* _Task details_: Collect each line of the records containing the string "Vote".

* _Excerpted records_:
# # #
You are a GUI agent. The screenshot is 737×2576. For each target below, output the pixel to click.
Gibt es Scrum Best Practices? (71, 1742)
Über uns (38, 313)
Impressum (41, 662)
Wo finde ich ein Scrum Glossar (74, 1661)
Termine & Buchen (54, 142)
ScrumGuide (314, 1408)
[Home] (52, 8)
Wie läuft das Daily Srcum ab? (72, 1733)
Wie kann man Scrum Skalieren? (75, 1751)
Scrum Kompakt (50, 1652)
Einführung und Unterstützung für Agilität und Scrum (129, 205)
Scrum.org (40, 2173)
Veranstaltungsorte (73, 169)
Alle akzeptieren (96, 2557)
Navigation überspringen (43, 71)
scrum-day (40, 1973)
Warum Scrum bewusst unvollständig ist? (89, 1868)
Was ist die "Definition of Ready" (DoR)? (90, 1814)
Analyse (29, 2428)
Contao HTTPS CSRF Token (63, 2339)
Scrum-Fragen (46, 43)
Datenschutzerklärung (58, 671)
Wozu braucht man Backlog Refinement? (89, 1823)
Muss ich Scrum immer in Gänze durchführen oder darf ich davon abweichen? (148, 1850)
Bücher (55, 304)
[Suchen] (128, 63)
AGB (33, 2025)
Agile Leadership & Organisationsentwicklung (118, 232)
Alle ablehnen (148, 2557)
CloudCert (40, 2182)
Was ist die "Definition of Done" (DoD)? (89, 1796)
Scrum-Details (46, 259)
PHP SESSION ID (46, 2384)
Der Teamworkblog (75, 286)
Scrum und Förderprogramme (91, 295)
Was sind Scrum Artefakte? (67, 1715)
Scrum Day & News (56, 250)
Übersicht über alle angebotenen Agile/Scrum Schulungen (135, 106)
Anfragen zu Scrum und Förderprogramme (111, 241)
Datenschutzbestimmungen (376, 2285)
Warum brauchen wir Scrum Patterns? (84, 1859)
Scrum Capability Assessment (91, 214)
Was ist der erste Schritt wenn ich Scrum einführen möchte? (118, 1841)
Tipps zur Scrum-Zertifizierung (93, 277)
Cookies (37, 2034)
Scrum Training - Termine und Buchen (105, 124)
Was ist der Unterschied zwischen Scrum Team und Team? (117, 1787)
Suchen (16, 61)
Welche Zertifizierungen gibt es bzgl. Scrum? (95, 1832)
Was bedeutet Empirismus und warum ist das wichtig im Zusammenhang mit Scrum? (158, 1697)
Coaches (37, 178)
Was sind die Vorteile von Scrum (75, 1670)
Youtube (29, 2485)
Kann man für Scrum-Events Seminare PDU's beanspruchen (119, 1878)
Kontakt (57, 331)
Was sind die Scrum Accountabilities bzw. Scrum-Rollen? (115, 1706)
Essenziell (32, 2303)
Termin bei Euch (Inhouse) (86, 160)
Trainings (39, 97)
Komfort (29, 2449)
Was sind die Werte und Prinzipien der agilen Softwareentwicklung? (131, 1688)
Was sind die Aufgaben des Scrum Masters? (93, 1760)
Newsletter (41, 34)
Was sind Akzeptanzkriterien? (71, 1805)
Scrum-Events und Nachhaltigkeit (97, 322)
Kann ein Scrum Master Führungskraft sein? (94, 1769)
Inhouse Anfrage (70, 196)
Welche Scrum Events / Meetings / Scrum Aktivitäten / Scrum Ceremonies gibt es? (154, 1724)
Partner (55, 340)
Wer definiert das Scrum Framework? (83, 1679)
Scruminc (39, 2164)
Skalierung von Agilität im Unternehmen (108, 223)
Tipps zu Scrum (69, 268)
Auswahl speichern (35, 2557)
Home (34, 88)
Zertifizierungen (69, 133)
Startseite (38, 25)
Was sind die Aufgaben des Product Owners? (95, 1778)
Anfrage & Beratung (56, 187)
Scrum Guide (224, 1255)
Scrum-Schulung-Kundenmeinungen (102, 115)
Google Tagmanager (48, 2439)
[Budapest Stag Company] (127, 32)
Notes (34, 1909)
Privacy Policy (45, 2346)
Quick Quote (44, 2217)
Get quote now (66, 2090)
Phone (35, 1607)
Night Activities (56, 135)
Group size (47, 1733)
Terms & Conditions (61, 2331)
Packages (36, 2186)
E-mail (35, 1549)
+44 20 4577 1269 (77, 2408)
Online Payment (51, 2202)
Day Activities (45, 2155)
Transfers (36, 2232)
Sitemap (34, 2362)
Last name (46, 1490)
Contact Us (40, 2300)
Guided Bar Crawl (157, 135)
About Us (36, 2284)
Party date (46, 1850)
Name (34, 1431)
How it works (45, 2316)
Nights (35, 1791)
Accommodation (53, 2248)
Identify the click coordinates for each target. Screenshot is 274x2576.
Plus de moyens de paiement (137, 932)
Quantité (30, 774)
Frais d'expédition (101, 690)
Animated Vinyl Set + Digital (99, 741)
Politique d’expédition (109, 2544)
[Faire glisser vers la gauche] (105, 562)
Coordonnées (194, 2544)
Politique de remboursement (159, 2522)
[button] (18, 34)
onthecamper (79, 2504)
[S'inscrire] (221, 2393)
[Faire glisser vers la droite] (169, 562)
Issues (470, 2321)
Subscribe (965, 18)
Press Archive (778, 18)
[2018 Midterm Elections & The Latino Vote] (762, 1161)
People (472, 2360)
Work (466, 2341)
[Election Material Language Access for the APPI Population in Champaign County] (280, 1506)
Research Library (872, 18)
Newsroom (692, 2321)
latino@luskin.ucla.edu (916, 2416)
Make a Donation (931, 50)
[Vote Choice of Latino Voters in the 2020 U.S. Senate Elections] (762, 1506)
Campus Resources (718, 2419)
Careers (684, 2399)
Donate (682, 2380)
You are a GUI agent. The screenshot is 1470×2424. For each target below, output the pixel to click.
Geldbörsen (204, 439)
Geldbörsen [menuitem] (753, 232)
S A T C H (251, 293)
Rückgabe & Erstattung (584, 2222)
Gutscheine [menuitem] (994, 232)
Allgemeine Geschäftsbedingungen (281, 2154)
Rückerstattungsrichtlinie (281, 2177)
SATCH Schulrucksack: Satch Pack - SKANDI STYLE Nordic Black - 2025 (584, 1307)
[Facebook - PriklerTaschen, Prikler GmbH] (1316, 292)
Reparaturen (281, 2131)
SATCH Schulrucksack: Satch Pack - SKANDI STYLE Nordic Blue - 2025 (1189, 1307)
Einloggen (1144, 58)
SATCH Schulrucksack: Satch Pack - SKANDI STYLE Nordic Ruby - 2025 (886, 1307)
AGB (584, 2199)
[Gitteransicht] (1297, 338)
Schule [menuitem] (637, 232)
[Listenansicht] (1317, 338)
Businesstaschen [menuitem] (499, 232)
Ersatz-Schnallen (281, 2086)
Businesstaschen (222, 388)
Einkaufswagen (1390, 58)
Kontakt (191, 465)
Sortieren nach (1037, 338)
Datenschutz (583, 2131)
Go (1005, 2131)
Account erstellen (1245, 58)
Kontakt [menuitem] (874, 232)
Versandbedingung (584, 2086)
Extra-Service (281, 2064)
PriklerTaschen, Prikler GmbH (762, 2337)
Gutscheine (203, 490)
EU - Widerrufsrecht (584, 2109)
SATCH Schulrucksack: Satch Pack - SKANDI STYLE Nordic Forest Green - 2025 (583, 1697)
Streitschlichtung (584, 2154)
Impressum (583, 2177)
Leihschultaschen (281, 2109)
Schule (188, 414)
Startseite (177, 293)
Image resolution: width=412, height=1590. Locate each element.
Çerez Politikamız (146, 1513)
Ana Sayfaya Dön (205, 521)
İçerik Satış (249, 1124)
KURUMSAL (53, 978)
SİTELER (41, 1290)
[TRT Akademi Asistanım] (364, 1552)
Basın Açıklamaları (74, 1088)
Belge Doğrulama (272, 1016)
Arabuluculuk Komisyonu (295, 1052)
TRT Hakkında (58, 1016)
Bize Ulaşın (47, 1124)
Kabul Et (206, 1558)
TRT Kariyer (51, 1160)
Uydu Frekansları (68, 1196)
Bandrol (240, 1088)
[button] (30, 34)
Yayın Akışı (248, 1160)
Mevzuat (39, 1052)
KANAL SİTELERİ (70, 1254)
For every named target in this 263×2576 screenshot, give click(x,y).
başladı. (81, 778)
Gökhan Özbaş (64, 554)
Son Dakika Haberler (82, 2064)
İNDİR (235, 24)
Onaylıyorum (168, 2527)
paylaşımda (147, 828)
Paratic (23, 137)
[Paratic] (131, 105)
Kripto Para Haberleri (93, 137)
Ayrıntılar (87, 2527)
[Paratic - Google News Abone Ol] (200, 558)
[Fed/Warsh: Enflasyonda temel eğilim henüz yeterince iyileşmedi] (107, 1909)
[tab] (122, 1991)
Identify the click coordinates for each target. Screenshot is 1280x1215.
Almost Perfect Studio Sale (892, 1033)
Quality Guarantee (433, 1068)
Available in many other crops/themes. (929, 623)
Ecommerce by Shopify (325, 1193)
# # #
* _Solution to this exercise_:
[2018 Midterm Elections & The Latino Vote] (762, 1161)
[Vote Choice of Latino Voters in the 2020 U.S. Senate Elections] (762, 1506)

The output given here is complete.